Without drug treatment, AMLMLL cells rapidly expanded leading to a lethal disease in control animals with a median survival of 23 days (Fig. 3A). The treatment of the ATRiTh group started at day 13. Both therapy and prevention groups showed a marked response as measured by IVIS at day 18 (Fig. 3B). IVIS on isolated organs confirmed that the treatment with ATRi severely limited tumor infiltration to organs including liver, spleen, and lung (Fig. 3C). The decreased tumor burden was also evident from visual analysis of spleen sizes (Fig. 3D). Moreover, and in agreement with the observations made in vitro by exposure of cells to ATR inhibitors (Fig. 2C), treatment with ATRi led to a widespread accumulation of γH2AX-positive cells in the spleens of the treated mice (Fig. 3E). On day 23, we isolated bone marrow from mice of all groups and measured the presence of tumor cells by detection of GFP (Fig. 3F). GFP-positive cells were undetectable in the prevention group, and the therapy group exhibited a 17-fold decrease in the percentage of GFP-positive AMLMLL cells in the bone marrow. Consistent with this, videos of animals recorded on day 25 showed a clear improvement of the overall health in both ATRi-treated groups (movies S1-3). Whereas all animals eventually succumbed to leukemia, both groups showed a significant increase in the median lifespan (vehicle: 23 days; ATRiTh: 33 days, ATRiPR: 45 days) (Fig. 3A). Strikingly, at 40 days, all animals from the prevention group were alive, a time at which we decided to stop the treatment to explore potential curative effects of the therapy. 40% of these mice survived for more than 50 days, and one was alive up until 117 days before succumbing to the disease.

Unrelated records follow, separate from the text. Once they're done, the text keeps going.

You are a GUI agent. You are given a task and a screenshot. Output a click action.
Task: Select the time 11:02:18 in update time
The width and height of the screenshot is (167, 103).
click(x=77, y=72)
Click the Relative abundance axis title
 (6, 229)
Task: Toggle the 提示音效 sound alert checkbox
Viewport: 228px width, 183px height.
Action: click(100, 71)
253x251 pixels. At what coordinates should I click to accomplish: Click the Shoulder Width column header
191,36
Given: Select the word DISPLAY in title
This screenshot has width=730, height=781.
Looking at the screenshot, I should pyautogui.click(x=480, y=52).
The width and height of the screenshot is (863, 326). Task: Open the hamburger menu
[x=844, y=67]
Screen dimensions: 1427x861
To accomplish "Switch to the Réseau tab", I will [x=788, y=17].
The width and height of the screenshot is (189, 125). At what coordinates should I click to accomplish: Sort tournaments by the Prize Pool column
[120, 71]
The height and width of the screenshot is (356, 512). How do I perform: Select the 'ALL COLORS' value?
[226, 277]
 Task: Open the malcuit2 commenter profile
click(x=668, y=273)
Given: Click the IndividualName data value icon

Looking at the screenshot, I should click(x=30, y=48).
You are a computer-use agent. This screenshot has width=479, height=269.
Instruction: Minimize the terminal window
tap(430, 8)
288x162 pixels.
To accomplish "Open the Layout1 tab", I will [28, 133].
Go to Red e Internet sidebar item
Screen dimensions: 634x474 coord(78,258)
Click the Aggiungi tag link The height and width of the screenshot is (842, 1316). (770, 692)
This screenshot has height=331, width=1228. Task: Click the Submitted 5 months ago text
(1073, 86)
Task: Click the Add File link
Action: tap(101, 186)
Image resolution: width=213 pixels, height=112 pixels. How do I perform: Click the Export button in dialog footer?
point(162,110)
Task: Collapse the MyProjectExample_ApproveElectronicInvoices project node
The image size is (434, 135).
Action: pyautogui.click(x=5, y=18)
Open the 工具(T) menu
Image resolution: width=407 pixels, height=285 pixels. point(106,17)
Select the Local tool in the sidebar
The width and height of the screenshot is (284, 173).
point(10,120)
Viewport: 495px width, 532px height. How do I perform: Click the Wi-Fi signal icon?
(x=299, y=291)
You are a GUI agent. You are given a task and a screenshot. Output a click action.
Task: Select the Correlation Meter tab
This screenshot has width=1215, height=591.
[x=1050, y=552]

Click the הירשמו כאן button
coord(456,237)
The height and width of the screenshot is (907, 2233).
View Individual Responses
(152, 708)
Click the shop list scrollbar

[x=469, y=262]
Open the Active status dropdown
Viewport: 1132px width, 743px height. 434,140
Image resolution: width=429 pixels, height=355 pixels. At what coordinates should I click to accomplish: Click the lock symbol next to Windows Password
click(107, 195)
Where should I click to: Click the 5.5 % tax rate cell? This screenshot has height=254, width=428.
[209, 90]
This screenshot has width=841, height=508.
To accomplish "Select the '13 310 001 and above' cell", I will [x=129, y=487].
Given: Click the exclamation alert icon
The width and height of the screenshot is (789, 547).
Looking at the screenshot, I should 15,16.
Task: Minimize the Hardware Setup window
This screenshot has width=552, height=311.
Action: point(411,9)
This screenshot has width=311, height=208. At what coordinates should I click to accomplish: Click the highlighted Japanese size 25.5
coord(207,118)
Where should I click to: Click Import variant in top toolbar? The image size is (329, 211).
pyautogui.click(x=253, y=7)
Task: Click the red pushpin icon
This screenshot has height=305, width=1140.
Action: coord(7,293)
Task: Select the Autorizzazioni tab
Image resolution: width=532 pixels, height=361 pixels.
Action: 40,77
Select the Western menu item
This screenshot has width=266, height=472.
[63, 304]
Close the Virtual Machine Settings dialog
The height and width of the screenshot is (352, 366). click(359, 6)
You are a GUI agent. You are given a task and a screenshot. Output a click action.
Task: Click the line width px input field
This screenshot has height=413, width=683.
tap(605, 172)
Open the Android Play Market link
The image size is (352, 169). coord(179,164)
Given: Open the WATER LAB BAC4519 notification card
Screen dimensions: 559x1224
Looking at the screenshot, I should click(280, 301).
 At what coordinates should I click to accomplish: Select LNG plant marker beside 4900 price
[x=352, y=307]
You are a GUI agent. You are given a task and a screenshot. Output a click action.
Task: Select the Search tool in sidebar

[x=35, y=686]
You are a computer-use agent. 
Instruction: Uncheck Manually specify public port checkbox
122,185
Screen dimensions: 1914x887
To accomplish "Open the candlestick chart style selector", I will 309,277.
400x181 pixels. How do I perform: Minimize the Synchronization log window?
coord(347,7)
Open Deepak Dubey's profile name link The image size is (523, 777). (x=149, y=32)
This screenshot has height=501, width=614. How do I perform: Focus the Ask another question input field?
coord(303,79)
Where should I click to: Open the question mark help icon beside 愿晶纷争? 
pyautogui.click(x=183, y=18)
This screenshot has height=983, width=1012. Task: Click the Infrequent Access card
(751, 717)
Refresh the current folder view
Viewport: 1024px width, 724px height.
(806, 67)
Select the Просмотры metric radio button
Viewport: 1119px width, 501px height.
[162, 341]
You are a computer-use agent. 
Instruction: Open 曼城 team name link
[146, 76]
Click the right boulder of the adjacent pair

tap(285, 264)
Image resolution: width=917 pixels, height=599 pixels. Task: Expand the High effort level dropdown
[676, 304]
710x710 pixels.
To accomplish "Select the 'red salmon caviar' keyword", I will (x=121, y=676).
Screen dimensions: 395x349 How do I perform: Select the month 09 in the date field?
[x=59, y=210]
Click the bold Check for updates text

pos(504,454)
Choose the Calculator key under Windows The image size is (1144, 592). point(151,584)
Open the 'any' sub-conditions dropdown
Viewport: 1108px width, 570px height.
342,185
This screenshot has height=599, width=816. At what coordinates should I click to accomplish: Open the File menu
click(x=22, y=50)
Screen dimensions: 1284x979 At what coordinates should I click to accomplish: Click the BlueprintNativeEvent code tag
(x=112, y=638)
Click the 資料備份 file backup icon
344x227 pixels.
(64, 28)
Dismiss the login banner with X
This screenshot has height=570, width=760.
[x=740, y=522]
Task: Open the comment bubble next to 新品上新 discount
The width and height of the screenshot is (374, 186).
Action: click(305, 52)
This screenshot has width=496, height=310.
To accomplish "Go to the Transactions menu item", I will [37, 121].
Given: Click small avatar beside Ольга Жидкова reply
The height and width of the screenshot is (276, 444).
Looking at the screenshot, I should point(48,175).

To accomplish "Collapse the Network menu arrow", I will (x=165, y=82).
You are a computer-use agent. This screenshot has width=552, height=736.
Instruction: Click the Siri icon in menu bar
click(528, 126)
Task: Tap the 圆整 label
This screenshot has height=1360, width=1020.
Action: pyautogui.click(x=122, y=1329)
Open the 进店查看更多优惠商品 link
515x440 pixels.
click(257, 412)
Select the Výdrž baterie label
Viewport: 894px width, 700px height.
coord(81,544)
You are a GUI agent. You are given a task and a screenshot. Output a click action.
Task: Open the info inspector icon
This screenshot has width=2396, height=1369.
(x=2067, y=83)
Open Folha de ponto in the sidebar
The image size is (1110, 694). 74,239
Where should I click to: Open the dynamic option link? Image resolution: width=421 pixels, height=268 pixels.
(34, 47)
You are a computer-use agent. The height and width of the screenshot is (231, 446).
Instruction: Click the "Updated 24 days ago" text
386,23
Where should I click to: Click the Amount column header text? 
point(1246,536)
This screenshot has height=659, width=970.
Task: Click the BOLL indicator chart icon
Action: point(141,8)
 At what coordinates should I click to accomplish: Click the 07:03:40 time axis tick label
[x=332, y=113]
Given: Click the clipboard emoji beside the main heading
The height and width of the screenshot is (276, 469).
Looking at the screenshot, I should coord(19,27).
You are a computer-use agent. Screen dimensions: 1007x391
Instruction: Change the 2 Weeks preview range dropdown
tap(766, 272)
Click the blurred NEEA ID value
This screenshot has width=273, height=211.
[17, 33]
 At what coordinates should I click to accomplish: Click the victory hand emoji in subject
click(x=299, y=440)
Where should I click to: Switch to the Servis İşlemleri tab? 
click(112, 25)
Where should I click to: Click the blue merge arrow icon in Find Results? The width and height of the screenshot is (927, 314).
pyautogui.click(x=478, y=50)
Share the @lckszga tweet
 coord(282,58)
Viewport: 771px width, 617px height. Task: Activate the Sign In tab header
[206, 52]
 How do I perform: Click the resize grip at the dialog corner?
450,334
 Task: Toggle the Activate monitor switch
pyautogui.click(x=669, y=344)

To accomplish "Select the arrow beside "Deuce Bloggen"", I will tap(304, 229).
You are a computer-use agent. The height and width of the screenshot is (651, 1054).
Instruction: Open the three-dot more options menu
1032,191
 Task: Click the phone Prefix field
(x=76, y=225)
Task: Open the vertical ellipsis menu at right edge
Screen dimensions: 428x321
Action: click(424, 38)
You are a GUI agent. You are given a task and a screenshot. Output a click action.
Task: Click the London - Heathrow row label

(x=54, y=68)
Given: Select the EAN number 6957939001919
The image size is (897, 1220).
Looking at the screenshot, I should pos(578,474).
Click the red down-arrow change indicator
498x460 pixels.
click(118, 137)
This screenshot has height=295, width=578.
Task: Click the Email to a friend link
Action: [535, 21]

Finally, we measured the efficacy of ATRi in xenografts of the human AML cell line MV4:11, which is also driven by an MLL-AF4 translocation (37). We subcutaneously implanted MV4:11 cells into the flanks of immunodeficient SCID mice. Treatment with ATRi started when tumors became palpable and was administered daily through oral gavage at 60 mg/kg. ATRi therapy significantly limited the growth of MV4:11 xenografts (Fig. 3G). In summary, our data showed that ATR inhibition elicits antitumoral responses when used as a single agent in allografts of mouse cell AMLMLL cells and in xenografts of a human AML cell line and provide an example of antitumor activity of this class of drugs in an immunocompetent model of cancer.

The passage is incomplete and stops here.